Although the contributions of the elements discussed above have formed a large part of the research on eye movements and scenes in the last decade, the importance of task and task-relevance of scene information has become more apparent. Buswell [20] and Yarbus [21] both described the importance of the task that the observer is performing. Rayner and Pollatsek [5] raised the issue of task in scene viewing and identified its many challenges. In contrast to reading, scene perception is not simply one task; search, memorization, or “free viewing” can all be tasks performed on scenes. Each task can alter the eye movement pattern dramatically because different aspects of the scene are relevant to each task. One of the most famous of these demonstrations was performed by Yarbus [21]. In his study, Yarbus examined the eye movements of a participant when looking at a single stimulus, the painting “An Unexpected Visitor,” with different tasks. Yarbus found that the locations of fixations varied with the task (see also [104]). Castelhano et al. [50] replicated the finding that the locations of fixations varied with the viewing task, but they also found that some measures, like fixation durations, were task invariant. The finding that the task can dramatically alter what is viewed indicates that it can interact with other aspects of scene processing.
The question of the task is critical when interpreting eye movements on scenes. Across the scene processing literature, many types of tasks have been employed.
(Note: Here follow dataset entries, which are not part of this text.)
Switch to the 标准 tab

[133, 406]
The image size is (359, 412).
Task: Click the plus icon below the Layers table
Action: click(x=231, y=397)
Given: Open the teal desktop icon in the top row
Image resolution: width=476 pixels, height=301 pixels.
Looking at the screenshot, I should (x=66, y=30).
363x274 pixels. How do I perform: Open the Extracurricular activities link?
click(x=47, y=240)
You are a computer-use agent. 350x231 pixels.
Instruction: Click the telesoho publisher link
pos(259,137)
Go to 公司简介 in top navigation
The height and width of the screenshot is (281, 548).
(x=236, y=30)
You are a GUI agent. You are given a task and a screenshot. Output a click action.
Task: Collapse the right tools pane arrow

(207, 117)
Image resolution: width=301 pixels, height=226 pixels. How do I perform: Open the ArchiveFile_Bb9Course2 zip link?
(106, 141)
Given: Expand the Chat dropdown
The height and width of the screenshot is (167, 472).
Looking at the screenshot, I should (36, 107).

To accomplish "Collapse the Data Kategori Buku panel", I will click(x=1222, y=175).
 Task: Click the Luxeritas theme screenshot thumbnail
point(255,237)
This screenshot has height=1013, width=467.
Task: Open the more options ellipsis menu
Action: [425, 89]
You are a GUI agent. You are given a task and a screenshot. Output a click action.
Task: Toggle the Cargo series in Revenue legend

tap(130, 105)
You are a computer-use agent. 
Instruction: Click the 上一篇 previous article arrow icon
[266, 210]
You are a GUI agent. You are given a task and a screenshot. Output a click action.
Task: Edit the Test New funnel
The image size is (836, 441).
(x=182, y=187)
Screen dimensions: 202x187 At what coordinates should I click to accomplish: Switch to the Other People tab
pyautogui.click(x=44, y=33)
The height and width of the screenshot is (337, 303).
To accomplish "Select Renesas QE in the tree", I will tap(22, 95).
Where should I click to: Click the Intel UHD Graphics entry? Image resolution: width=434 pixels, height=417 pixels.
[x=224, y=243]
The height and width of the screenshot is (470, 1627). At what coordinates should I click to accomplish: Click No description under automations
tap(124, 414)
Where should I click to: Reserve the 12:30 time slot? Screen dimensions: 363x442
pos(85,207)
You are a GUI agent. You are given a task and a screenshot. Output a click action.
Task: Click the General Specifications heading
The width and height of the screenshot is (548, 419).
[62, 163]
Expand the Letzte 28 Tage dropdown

For instance, to encourage participants to scan over the spatial extent of the entire scene, tasks that direct the participant minimally are typically used, such as free viewing [20,105,106], memorization [50,107], or aesthetic judgments [108,109]. These less focused tasks encourage participants to scan a large proportion of the scene as participants are uncertain of the importance of any particular detail. Buswell [20] demonstrated that when participants were instructed to “look at the pictures in their normal manner” (p. 136) fixations were widespread. However, this breadth is not of uniform density and tends to be focused on parts of the scenes containing meaningful objects [42,50,63,110]. In contrast to less focused tasks, tasks that involve focused processing, such as search and change detection, require participants to be more directed in their viewing in line with a specific goal. Buswell [20] demonstrated that when participants searched for a person in a window in the same scene that they had freely viewed previously, the fixations were concentrated on possible locations where the target could be. In general, the extent of the eye movements executed under search instructions tend to be more focused on possible areas of the scene that the object can occur [6]. Because search tasks necessitate that some aspects are relevant and some are not, they allow researchers to manipulate the relative importance of physical features or meaning through the specification of the search target. For example, Peacock et al. [64] had participants look for bright patches in a scene (a physical feature), but they found that even though the search task did not encourage processing of the meaning of the objects in the scene, meaningfulness continued to affect where people looked in the scene. In addition, when the search target is absent, participants will search for an extended period of time, examining progressively more of the image and allowing for a more direct comparison of the scene processing between search and memorization (e.g., [111]).
Consistent with the theme of the current review, it is impossible to divorce viewing task from the type of information obtained while viewing a scene. The viewer’s task acts as a filter that highlights aspects of the scene that are consistent with the current goal. In some instances, the goal is relatively undefined like free viewing, which leads to fixation patterns that vary widely. On the other hand, focused goals like search lead to a more constrained viewing pattern. Regardless of the specific pattern, it is impossible to examine eye movements in scene processing without considering the task.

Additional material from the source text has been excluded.